The article, Gauging the Effectiveness of Youth Mentoring, by Dr. Jean Rhodes was written for MENTOR's Research Corner and is provided below in its entirety.


Gauging the Effectiveness of Youth Mentoring

Although program evaluation is not as natural or spontaneous as this sort of self-evaluation, most programs engage in some form of monitoring. Sometimes it's as simple as asking mentees and mentors about their experiences; in other cases it involves large-scale, rigorous experimental designs.

Of course, programs are more apt to launch the former, less complicated types of evaluation. And for good reason! Such evaluations do not require the same level of expertise, are far less expensive, place minimal burden on participants and staff and can yield useful findings. For example, simple exit interviews can provide staff with important and immediate feedback about programs.

So, you might ask, why not stop there? A primary reason is that funders need more convincing evidence that programs are actually reaching their objectives. Thus, accountability has increasingly involved moving beyond simple descriptions to demonstrating that specific goals have been met. Knowing your options will help you to make informed decisions about the scope and rigor of your design.

Determining the Impact of Your Program

In the following sections, we will describe several options, ranging from the simple to more complicated. 1 we will first outline a strategy that relies on comparing your program to others to determine whether you are having an effect (i.e., Using Benchmarks). Some of the more intensive evaluation approaches (i.e., Quasi-Experimental Designs), on the other hand, might require the expertise of an outside evaluator (which could include a graduate student or professor from a local university). The cost of an outside evaluation tends to vary with intensity, but programs should budget between $5,000 and $10,000 for the expertise.

Using Benchmarks

Without actually conducting an evaluation, programs can sometimes draw on findings that have been linked to outcomes in similar programs. In other words, findings from other studies can be used as benchmarks against which to gauge a program's relative effectiveness.2 This approach is feasible when the two programs:

  • Are targeting similar youth;
  • Are reasonably similar in terms of relationship structure and content; and
  • Have met or exceeded the evaluated program's quality standards.

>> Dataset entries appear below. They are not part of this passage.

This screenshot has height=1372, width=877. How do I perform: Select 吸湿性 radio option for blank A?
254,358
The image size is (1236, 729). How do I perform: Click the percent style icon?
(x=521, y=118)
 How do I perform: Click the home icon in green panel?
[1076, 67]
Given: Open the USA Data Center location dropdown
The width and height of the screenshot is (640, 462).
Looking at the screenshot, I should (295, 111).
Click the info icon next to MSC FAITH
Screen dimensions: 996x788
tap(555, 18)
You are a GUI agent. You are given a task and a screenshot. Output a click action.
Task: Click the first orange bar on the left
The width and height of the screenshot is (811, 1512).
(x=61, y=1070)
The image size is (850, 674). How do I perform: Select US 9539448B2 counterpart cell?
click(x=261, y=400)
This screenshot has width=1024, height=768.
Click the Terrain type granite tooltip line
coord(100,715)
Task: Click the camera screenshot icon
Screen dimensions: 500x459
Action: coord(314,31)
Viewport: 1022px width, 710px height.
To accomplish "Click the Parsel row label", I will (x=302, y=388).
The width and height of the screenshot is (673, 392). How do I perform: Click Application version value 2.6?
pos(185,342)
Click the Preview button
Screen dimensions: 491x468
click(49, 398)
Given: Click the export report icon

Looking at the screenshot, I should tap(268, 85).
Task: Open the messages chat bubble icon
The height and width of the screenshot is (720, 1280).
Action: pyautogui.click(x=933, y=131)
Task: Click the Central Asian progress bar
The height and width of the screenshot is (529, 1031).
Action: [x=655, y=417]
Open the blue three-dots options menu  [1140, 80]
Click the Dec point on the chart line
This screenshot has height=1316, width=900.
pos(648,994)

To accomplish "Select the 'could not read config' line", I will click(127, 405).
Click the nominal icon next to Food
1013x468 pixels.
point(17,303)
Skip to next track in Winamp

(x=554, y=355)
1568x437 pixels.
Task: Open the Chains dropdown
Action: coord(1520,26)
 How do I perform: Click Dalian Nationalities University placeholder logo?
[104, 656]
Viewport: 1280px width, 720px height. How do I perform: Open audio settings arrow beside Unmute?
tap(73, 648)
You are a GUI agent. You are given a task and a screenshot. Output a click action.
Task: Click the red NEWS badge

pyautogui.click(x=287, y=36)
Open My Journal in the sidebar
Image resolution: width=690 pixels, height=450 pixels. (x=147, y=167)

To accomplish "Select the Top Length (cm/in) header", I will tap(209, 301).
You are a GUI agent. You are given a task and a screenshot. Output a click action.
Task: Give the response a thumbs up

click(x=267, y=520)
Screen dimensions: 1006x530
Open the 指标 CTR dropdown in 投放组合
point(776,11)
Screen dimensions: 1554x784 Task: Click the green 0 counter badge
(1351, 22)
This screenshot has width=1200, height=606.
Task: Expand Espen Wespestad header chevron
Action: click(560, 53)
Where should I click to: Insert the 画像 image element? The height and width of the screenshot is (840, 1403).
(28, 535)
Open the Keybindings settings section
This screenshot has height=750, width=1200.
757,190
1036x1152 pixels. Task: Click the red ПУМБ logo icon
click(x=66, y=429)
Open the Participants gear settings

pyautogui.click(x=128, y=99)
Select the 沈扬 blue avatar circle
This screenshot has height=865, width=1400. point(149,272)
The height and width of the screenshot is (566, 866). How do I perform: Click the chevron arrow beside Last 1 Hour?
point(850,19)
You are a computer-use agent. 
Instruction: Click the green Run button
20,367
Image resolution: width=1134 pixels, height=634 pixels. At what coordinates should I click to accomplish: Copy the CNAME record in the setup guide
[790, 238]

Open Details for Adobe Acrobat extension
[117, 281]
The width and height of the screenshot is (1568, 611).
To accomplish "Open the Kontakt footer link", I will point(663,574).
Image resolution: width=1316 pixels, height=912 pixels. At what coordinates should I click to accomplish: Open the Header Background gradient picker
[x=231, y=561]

So, what can we infer from other evaluations?

DuBois and his colleagues3 conducted a meta-analysis of 55 evaluations of one-to-one youth mentoring programs. The analysis summarized the results of each study and calculated effect sizes (the magnitude of impact) across the entire group of studies. Modest effects of mentoring programs were found across fairly diverse programs, but larger effect sizes emerged when:

  • youth were somewhat vulnerable but had not yet succumbed to severe problems
  • relationships were characterized by:
    • more frequent contact
    • emotional closeness
    • lasted six months or longer
  • programs were characterized by practices that increased relationship quality and longevity, including:
    • intensive training for mentors
    • structured activities for mentors and youth,
    • high expectations for frequency of contact
    • greater support and involvement from parents and
    • monitoring of overall program implementation

Since greater numbers of these practices predicted more positive outcomes for youth in mentoring programs, one-to-one programs that have met these criteria can assume positive outcome.

Additionally, my research with colleagues on one-to-one programs4 has provided two relatively simple benchmarks against which similar, one-to-one mentoring programs can infer that relationships will have positive effects.

Duration

  • Because duration tends to imply strong relationships and programs, duration may be the single best benchmark of program effectiveness. Across several studies, longer durations have been associated with stronger effects.

Relationship quality

  • Although duration is probably the single best benchmark, we found that the actual quality of a mentoring relationship can predict positive outcomes above and beyond how long the relationship lasts.
  • When responses to our questionnaire indicated a positive, non-problematic relationship, that relationship tended to be longer lasting and have more positive effects.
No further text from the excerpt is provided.